**TUGAS LATIHAN**
**A)** Terjemahkan kalimat "Batas tersebut disebut garis kemiskinan." dari kutipan teks ke dalam bahasa Inggris.
**B)** Ubah baris data menjadi tabel Markdown berkolom "Nomor" dan "Baris", dengan baris kosong dihilangkan. Mulailah dari baris yang memuat "事務所概要 (49, 47)", lalu berhenti setelah baris yang memuat "会計/税務情報 (55, 141)".

======== KUTIPAN TEKS ========

2. Ketidakmampuan akses terhadap kebutuhan hidup dasar lainnya (kesehatan, pendidikan, sanitasi, air bersih dan transportasi) 3. Tidak ada jaminan masa depan (karena tiadanya investasi untuk pendidikan dan keluarga). 4. Kerentanan terhadap goncangan yang bersifat individual dan massal. 5. Rendahnya kualitas sumberdaya manusia dan keterbatasan sumberdaya alam. 6. Tidak dilibatkannya dalam kegiatan sosial masyarakat. 7. Tidak adanya akses terhadap lapangan kerja dan mata pencaharian yang berkesinambungan. 8. Ketidakmampuan untuk berusaha karena cacat fisik maupun mental. 9. Ketidakmampuan dan ketidakberuntungan sosial (anak terlantar,wanita tindak kekerasan rumah tangga, janda, kelompok marginal dan terpencil). Pengertian tersebut sesuai dengan konsep Chambers (1983) tentang jebakan kemiskinan yang diacu dalam Mutaqien (2006), antara lain kemiskinan itu sendiri, kelemahan fisik, keterasingan, kerentanan dan ketidakberdayaan. Kemiskinan dapat diklasifikasikan kedalam beberapa kelompok sesuai dengan pemahaman atas kondisi kemiskinan yang dihadapi (krisnamurthi, 2006), yaitu: 1. Kemiskinan absolut, kemiskinan yang terjadi bila seseorang, keluarga, atau masyarakat yang tingkat pendapatan atau pengeluarannya berada di bawah suatu batas minimal tertentu untuk dapat hidup layak sebagai manusia. Batas tersebut disebut garis kemiskinan. 2. Kemiskinan relatif, kemiskinan yang terjadi jika seseorang, sekeluarga, atau masyarakat yang tingkat pendapatannya atau pengeluarannya relatif lebih
rendah dibandingkan dengan pendapatan atau pengeluaran masyarakat sekitarnya. 3. Kemiskinan Kronis (chronic) atau struktural, kemiskinan ini
terjadi jika
kondisi kemiskinan ini yang terjadi terus menerus dalam jangka waktu yang lama. 4. Kemiskinan sementara (transitory) atau accidental, kemiskinan ini terjadi akibat adanya perubahan atau ‘shock’ yang mengakibatkan seseorang atau sekeluarga atau masyarakat berubah dari tidak miskin menjadi miskin. 5. Kemiskinan masal, terjadi jika sebagaian besar dari masyarakat mengalami kemiskinan. 6. Kemiskinan individual, yaitu kemiskinan yang terjadi jika hanya beberapa orang atau sebagian kecil masyarakat yang mengalami kemiskinan. Disamping itu, beberapa peneliti berpendapat berbeda tentang kemiskinan struktural dan kemiskinan kronis dengan klasifikasi yang telah dilakukan Krisnamurthi (2006). Alfian, dkk (1980) mendefinisikan kemiskinan struktural sebagai kemiskinan yang diderita oleh suatu golongan masyarakat karena struktur sosial masyarakat tidak dapat ikut menggunakan sumber-sumber pendapatan yang sebenarnya tersedia bagi mereka. Kemiskinan struktural meliputi kekurangan fasilitas pemukiman sehat, kekurangan pendidikan, kekurangan komunikasi dengan dunia sekitarnya. Kemiskinan struktural juga dapat diukur dari kurangnya perlindungan dari hukum dan pemerintah sebagai birokrasi atau peraturan resmi yang mencegah seseorang memanfaatkan kesempatan yang ada. Hal ini sejalan dengan definisi yang dikemukakan Papilaya (2006) bahwa kemiskinan struktural merupakan perampasan daya kemampuan (capability deprivation) manusia atau
kelompok manusia yang terjadi secara sistematis sehingga membuat manusia dan kelompok manusia terjebak dalam kondisi yang memiskinkan Disamping itu, Kemiskinan kronis merupakan suatu bentuk kemiskinan yang disebabkan oleh beberapa hal yaitu kondisi budaya yang mendorong sikap dan kebiasaan hidup masyarakat yang tidak produktif, keterbatasan sumberdaya dan keterisolasian, rendahnya pendidikan dan derajat perawatan kesehatan, terbatasnya lapangan kerja, dan ketidakberdayaan masyarakat dalam mengikuti ekonomi pasar, sedangkan kemiskinan sementara yaitu kemiskinan yang terjadi akibat adanya perubahan siklus ekonomi dari kondisi normal menjadi krisis ekonomi, perubahan yang bersifat musiman, dan bencana alam atau sesuatu yang menyebabkan menurunnya tingkat kesejahteraan suatu masyarakat. Beberapa pendekatan yang dapat digunakan dalam mengidentifikasi kemiskinan yaitu: 1.

======== DATA ========

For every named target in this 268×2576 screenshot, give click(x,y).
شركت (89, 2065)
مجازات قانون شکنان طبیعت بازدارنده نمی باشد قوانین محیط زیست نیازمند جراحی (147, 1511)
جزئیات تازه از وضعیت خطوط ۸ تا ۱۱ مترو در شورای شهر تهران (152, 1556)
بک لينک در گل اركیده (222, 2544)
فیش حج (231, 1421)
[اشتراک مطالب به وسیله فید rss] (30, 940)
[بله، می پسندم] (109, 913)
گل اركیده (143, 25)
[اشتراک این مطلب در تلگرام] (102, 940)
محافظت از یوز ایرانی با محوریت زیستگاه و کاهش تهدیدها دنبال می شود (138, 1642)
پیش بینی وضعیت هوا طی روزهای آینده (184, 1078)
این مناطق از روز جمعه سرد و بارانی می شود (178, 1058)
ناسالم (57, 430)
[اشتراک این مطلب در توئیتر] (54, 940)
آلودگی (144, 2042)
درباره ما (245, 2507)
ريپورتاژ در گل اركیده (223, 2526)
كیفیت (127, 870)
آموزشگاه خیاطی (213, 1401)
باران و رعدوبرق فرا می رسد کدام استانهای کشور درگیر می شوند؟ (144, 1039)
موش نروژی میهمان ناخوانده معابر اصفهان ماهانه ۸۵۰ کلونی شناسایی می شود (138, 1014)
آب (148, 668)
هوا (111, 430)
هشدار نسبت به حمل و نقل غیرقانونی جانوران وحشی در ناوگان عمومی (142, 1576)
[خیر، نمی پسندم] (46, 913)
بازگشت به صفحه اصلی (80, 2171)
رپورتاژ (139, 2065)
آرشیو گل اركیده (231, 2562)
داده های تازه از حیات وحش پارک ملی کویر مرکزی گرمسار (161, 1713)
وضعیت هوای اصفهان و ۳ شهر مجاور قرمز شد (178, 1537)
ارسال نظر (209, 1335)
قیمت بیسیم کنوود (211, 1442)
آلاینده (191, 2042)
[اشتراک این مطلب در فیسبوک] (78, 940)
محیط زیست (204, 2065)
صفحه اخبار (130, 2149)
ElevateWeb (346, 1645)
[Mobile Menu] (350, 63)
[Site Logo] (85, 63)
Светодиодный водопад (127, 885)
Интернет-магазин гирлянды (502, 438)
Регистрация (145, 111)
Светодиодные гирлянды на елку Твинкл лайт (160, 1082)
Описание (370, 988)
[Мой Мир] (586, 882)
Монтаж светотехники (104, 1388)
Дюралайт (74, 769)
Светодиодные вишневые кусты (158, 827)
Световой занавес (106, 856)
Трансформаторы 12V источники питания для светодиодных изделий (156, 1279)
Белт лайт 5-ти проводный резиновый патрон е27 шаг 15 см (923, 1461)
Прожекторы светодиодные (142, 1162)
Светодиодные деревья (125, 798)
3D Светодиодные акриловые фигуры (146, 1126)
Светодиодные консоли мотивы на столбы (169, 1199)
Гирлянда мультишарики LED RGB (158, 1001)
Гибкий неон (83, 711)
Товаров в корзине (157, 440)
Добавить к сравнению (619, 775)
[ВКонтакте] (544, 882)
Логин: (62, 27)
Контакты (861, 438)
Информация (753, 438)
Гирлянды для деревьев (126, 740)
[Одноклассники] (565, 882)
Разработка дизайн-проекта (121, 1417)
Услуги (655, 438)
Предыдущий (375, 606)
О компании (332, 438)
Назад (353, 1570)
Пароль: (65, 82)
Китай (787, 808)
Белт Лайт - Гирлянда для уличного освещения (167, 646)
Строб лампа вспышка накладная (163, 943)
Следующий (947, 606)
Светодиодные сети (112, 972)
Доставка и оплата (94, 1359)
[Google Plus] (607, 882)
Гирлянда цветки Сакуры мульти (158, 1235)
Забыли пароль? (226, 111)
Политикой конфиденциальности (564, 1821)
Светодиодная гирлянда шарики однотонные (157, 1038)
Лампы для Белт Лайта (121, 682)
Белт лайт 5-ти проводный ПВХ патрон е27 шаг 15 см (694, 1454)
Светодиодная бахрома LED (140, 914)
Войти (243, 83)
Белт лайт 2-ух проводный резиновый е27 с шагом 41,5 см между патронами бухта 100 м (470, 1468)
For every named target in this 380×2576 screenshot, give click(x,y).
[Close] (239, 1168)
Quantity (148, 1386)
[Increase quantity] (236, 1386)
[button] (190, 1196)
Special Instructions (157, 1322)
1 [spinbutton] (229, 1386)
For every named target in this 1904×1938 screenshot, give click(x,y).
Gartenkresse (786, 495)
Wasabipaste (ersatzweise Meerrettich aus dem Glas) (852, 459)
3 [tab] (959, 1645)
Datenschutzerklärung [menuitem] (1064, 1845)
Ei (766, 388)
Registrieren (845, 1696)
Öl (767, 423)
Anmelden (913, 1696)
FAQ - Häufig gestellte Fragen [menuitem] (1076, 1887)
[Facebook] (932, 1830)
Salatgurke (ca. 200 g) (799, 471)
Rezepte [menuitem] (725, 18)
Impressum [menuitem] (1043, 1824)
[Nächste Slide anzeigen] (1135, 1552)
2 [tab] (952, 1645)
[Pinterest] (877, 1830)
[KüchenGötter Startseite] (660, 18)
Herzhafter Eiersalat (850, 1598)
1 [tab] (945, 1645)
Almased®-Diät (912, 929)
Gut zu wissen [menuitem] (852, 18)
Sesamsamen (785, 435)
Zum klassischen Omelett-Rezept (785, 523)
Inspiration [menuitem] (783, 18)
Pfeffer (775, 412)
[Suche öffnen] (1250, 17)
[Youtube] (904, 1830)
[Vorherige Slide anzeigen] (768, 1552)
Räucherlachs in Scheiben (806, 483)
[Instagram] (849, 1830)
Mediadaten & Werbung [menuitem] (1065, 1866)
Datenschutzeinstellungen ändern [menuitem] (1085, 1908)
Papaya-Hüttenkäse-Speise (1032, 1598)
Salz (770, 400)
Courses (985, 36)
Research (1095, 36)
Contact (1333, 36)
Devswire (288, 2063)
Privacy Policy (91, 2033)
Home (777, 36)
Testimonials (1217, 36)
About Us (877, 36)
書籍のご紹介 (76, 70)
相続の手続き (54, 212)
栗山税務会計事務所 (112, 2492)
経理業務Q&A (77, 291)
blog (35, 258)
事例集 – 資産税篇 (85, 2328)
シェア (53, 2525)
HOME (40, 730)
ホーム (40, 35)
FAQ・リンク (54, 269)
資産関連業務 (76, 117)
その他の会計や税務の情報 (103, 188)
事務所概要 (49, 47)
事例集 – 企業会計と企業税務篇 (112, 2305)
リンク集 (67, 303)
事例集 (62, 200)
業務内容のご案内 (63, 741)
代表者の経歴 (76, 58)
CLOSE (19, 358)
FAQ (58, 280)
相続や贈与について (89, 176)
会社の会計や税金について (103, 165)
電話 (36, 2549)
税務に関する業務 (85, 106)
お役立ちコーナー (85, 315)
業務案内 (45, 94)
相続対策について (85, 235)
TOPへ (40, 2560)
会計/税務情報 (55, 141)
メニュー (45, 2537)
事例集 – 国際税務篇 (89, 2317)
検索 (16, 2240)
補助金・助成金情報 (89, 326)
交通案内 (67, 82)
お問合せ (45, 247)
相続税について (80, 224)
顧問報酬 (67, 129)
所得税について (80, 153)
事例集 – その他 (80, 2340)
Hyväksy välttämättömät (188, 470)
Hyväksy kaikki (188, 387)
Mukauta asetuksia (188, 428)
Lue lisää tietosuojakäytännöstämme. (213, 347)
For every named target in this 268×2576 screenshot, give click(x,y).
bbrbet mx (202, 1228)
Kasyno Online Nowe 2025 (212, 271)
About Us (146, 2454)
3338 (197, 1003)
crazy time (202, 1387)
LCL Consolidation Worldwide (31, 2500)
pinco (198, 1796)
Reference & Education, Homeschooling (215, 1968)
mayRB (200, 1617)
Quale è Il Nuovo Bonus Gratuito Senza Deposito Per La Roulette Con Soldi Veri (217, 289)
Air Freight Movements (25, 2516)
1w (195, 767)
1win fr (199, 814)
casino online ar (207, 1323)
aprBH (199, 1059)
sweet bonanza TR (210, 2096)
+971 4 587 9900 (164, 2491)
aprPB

========

**HASIL LATIHAN**
**A)** That limit is called the poverty line.

**B)**
| Nomor | Baris |
|---|---|
| 1 | 事務所概要 (49, 47) |
| 2 | 事例集 – 企業会計と企業税務篇 (112, 2305) |
| 3 | リンク集 (67, 303) |
| 4 | 事例集 (62, 200) |
| 5 | 業務内容のご案内 (63, 741) |
| 6 | 代表者の経歴 (76, 58) |
| 7 | CLOSE (19, 358) |
| 8 | FAQ (58, 280) |
| 9 | 相続や贈与について (89, 176) |
| 10 | 会社の会計や税金について (103, 165) |
| 11 | 電話 (36, 2549) |
| 12 | 税務に関する業務 (85, 106) |
| 13 | お役立ちコーナー (85, 315) |
| 14 | 業務案内 (45, 94) |
| 15 | 相続対策について (85, 235) |
| 16 | TOPへ (40, 2560) |
| 17 | 会計/税務情報 (55, 141) |